We Asked – AI Answered

Our Question: 

"On the surface, getting feedback from as many people as possible seems like it would improve your copy. But why does ‘copy by committee’ almost always fail and lead to a watered-down Frankenstein sales letter?”

AI's Answer: Why "Copy by Committee" Creates Frankenstein Sales Letters 🧟‍♂️

Picture this: You're at a restaurant where 10 people are simultaneously seasoning the same soup. One adds salt, another sugar, someone dumps in hot sauce, and before you know it, you've got an inedible mess that nobody wants to taste.

That's exactly what happens with copy by committee.

The Statistical Death Spiral 📉

Committee feedback triggers regression toward the mean, a phenomenon Francis Galton discovered in the 1880s. Extreme values naturally drift toward average. In copywriting? Your bold, pattern-interrupting headlines get sandpapered into corporate wallpaper.

The numbers are brutal. Research by Bain & Company found that decision effectiveness drops 7% for every person above 7 in a decision-making group. By the time you hit 10 reviewers, you're operating at 60% effectiveness. Your copy is literally getting dumber with each additional opinion.

The Psychological Trainwreck 🧠

Three cognitive biases collide catastrophically:

The Abilene Paradox destroys authenticity → Management expert Jerry Harvey documented how groups unanimously agree to things no individual actually wants. Everyone assumes others prefer the "safe" version, so your edgy hook becomes "We're pleased to announce..." Nobody wanted it. Everyone approved it.

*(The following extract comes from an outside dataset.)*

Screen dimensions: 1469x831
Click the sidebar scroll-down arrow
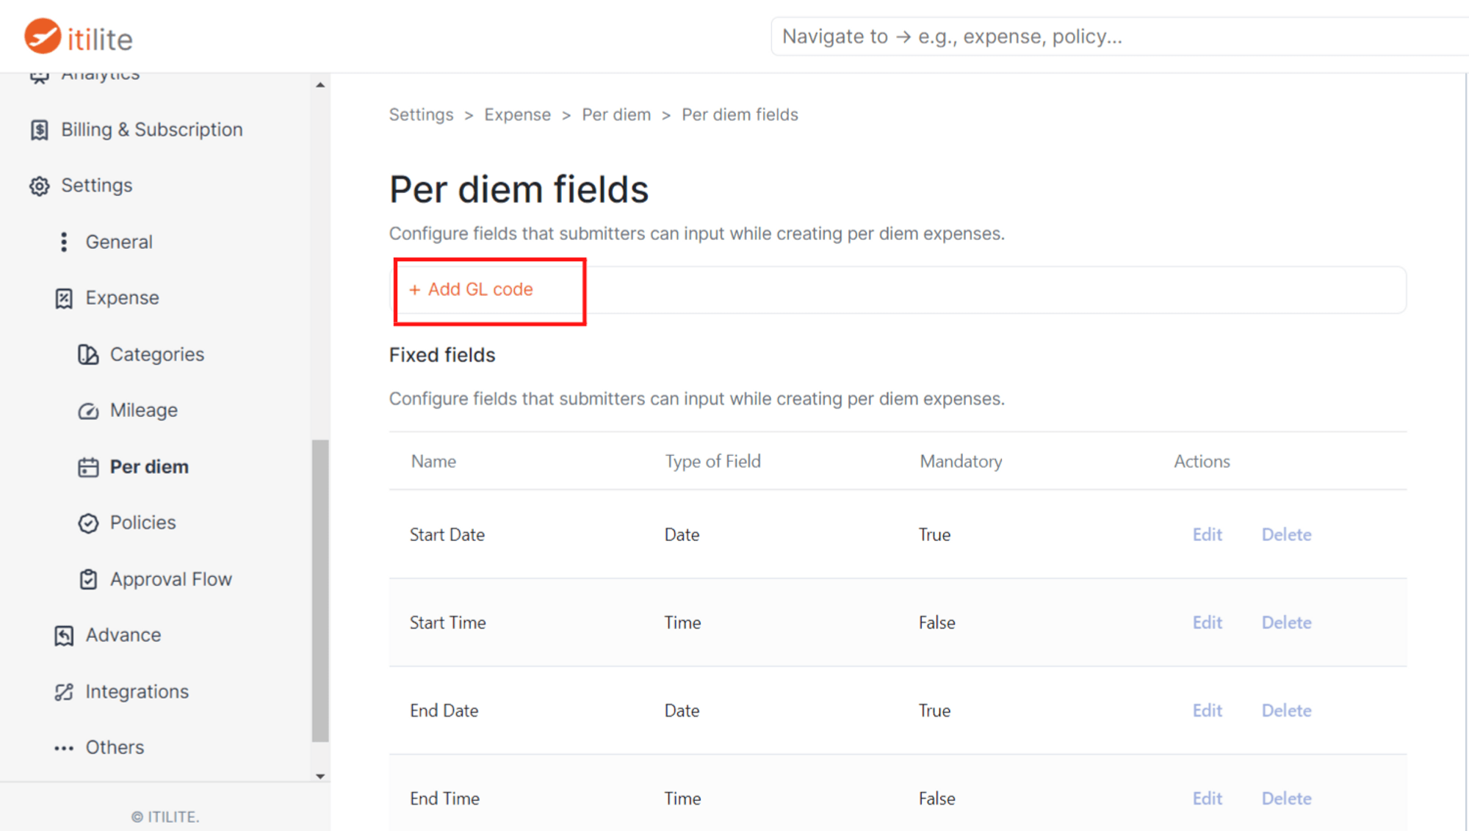[321, 776]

Social loafing kills ownership → Psychologist Max Ringelmann proved that individual effort decreases as group size increases. His rope-pulling experiments showed people exert 93% effort in pairs, but only 49% in groups of eight. Applied to copy? When everyone owns the message, nobody defends it. Your copy becomes an orphan.

The compromise effect neuters persuasion → Stanford researchers found that when presented with multiple options, groups consistently choose the middle ground—even when extremes perform better. That killer guarantee that would've closed sales? It gets watered down to "satisfaction assured" because Legal felt nervous.



The Frankenstein Assembly Line

David Ogilvy observed:

"Search the parks in all your cities, you'll find no statues of committees."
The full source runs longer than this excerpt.